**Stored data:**
-.-.-

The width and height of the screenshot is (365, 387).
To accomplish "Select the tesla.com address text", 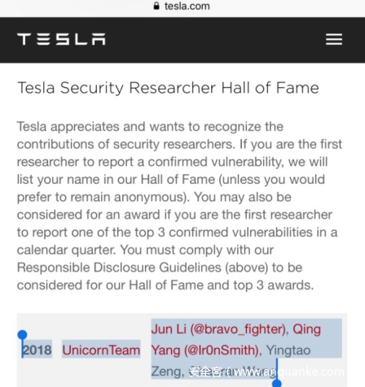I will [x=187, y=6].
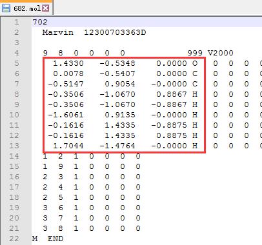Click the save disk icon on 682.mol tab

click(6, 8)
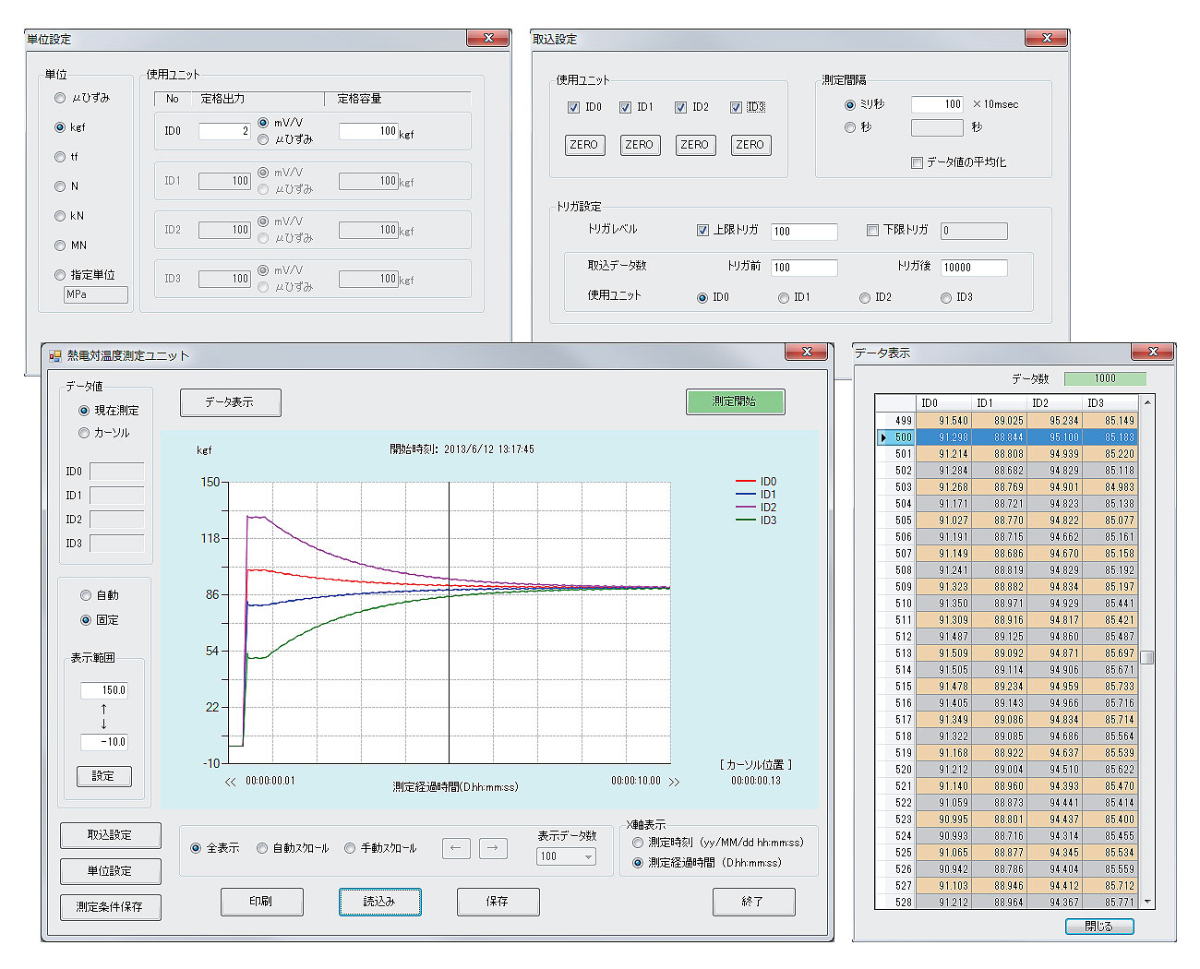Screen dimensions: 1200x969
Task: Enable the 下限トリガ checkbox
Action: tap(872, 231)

-.-.-

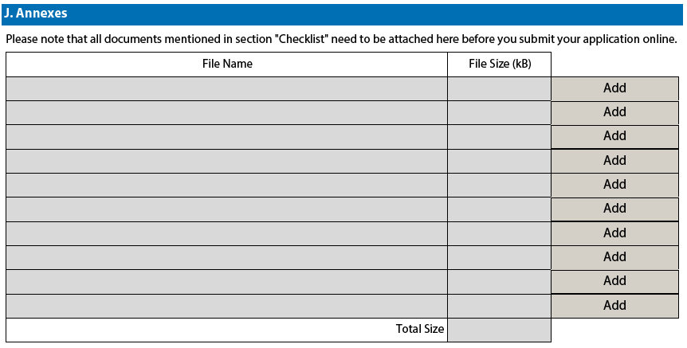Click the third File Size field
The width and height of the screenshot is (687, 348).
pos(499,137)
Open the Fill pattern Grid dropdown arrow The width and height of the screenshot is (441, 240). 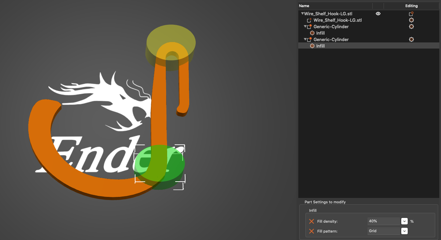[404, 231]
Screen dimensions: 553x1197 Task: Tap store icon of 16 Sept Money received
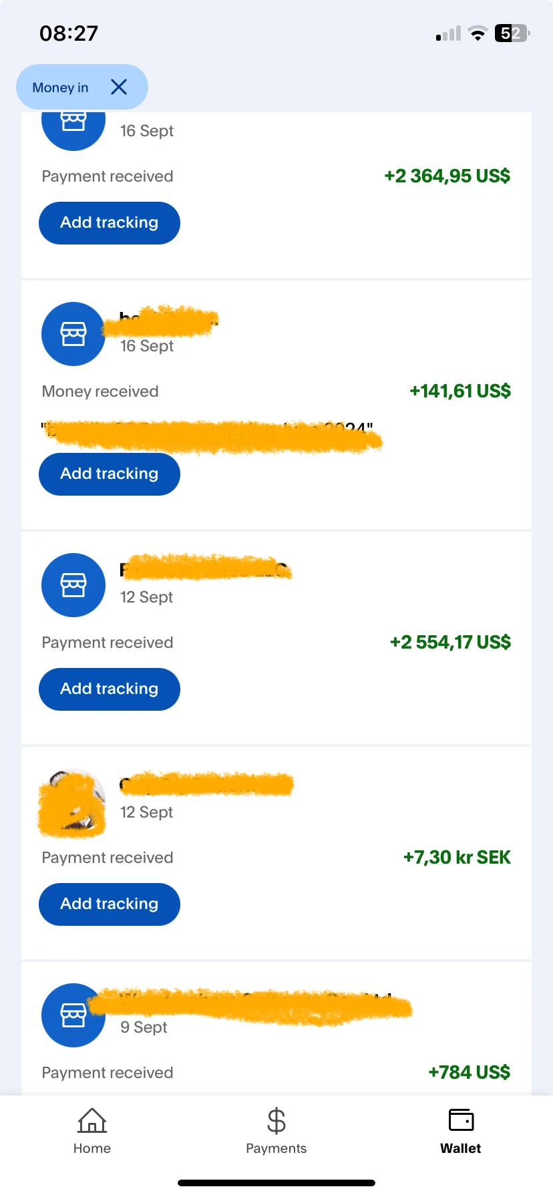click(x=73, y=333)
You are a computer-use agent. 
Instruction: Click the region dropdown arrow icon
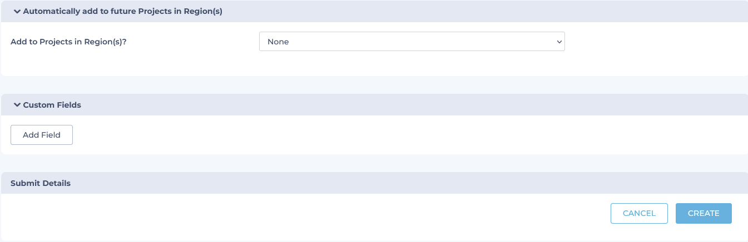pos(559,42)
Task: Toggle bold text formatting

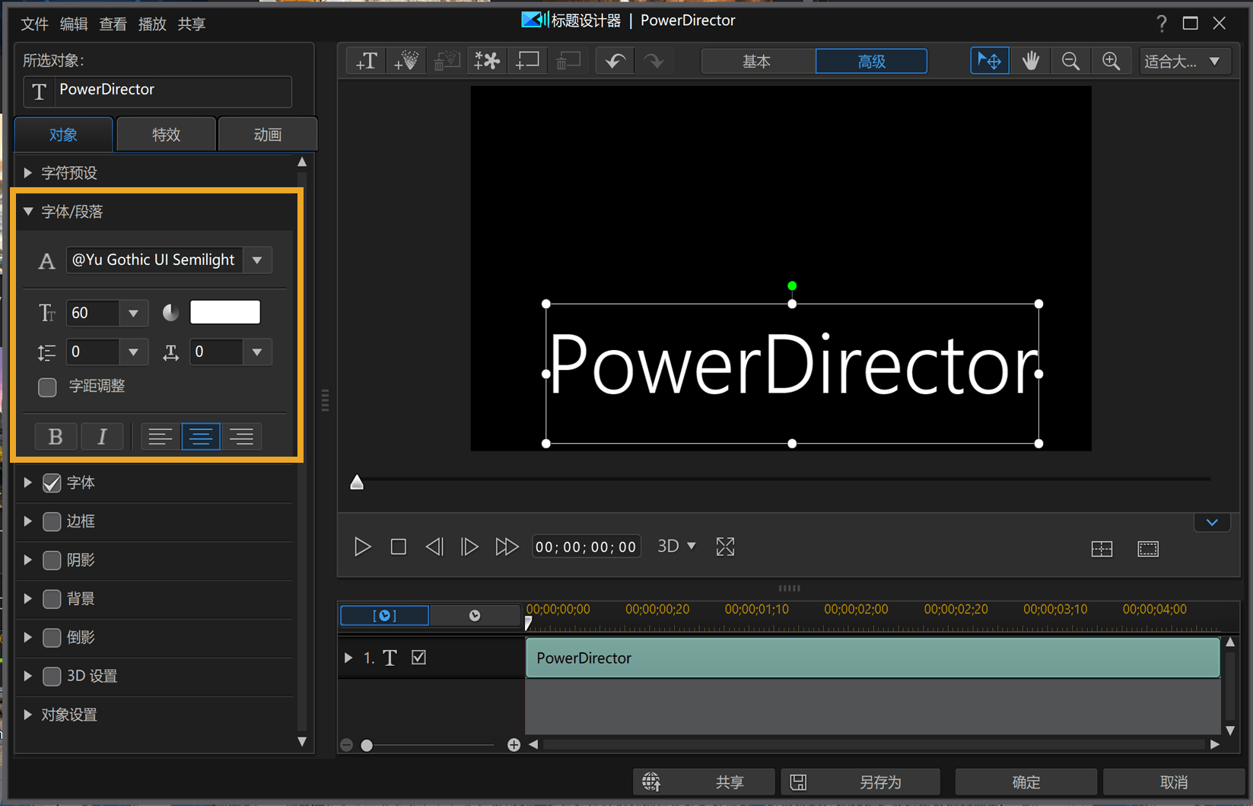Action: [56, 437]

-.-.-

**Problem statement:**
Write out everything from the line containing "You are a computer-use agent." down to the line containing "Action: [56, 437]", requests included, with each coordinate in the answers multiplied by 0.9 and rounded to a whole number, halves going up. Leave the pictures out of your answer.

**The reply:**
You are a computer-use agent. 
Instruction: Click the region dropdown arrow icon
pos(503,38)
Task: Toggle bold text formatting

Action: [50, 393]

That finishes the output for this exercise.